Foto: Paulo Pinto/Agência Brasil
As direções da Câmara dos Deputados e do Senado Federal, apoiados pelos bolsonaristas, centrão e governadores de estados como São Paulo, Rio de Janeiro, Minas Gerais, Paraná e Goiás, agem para destruir as condenações dos golpistas de 8 de janeiro de 2023, inédita e profunda medida da democracia no Brasil, saudada mundo afora. Pela primeira vez, golpistas antidemocráticos estão sendo sentenciados no país. A efetividade do processo de condenação torna-se requisito vital para a consolidação da democracia no país.

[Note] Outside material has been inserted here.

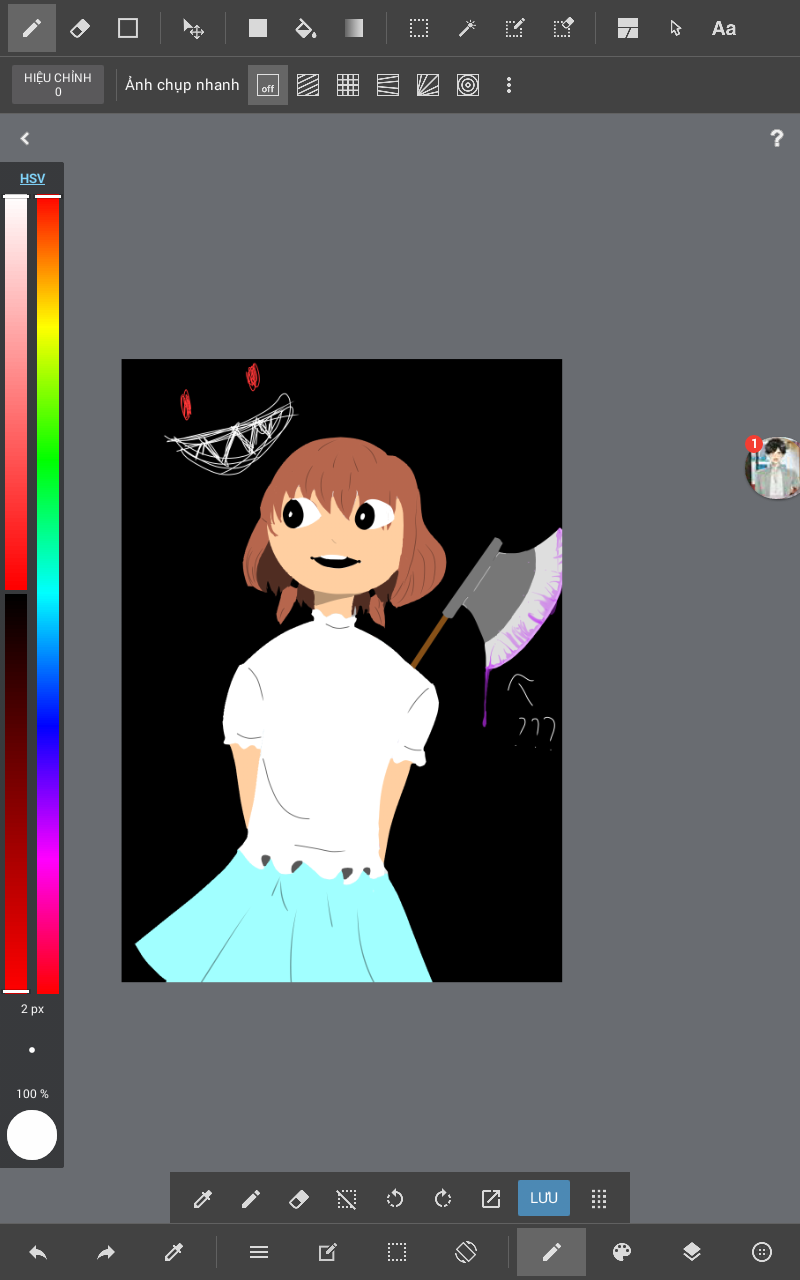Screen dimensions: 800x1280
Task: Open the color palette panel
Action: (622, 1252)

No dia 10 de dezembro, mês natalino, na calada da madrugada, de modo sorrateiro, a Câmara dos Deputados deliberou, em escandalosa votação, a diminuição das penas dos condenados, que o STF havia julgado em cuidadoso e longo processo jurídico. Uma noite apressada valeu mais que anos de investigação, contraditório e tramitação transparente do procedimento legal. De um golpe, o trabalho jurídico rigoroso é destroçado pela votação orquestrada na Câmara dos Deputados. O golpe, mais uma vez, domina a cena política brasileira e agride a democracia. A palavra de ordem Congresso inimigo do povo, mais do que nunca, mostra sua verdade.

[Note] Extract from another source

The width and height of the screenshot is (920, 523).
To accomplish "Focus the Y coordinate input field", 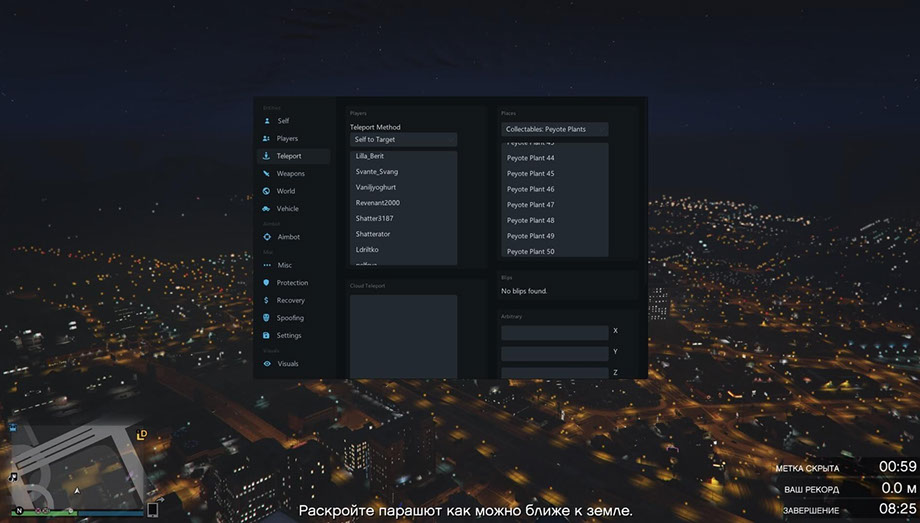I will pyautogui.click(x=554, y=353).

O golpe contra a sempre frágil democracia brasileira, que parecia dar passos para superar sua debilidade, mais uma vez busca abater a democracia e restabelecer a impunidade habitual para os golpistas. A história do Brasil combina a impunidade dos membros das classes dominantes com a violência brutal contra os que divergem delas. As desiguais reações aos episódios de sentar-se na cadeira da presidência da Câmara traduz de maneira escandalosa a desigualdade de tratamentos. Enquanto os bolsonaristas, que bloquearam o trabalho do Congresso por dois dias, estão impunes até hoje, o deputado Glauber Braga foi retirado na cadeira a força e com violência, além da imprensa ser expulsa do plenário e a TV Câmara ser desligada para impedir a visibilidade da agressão. Dois pesos e duas medidas que aniquilam a democracia. Outra vez, a palavra de ordem Congresso inimigo do povo reafirma sua verdade.

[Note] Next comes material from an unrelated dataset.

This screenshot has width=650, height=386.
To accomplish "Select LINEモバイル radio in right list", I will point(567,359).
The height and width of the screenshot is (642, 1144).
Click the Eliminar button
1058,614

O golpe, iniciado em 2016 com a destituição de Dilma Rousseff, sem motivos legais desmascarados anos depois, é um processo que busca impedir que os setores democrático-progressistas governem. Ele ganhou novo formato nas eleições antidemocráticas de 2018, com a prisão e o afastamento do candidato Lula, líder em todas as pesquisas de opinião, e com o uso ilegal de fake news e de financiamento de empresas. Em 8 de janeiro de 2023, o golpe tentou assumir seu modo operante tradicional: tomada do poder nacional pela violência. Tais episódios de maior visibilidade, entretanto, escondem os infindáveis pequenos golpes, que buscam impedir o aprofundamento da democracia no país, o desenvolvimento dos governos democrático-progressistas e buscam pavimentar o retorno ao governo federal da direita e extrema direita.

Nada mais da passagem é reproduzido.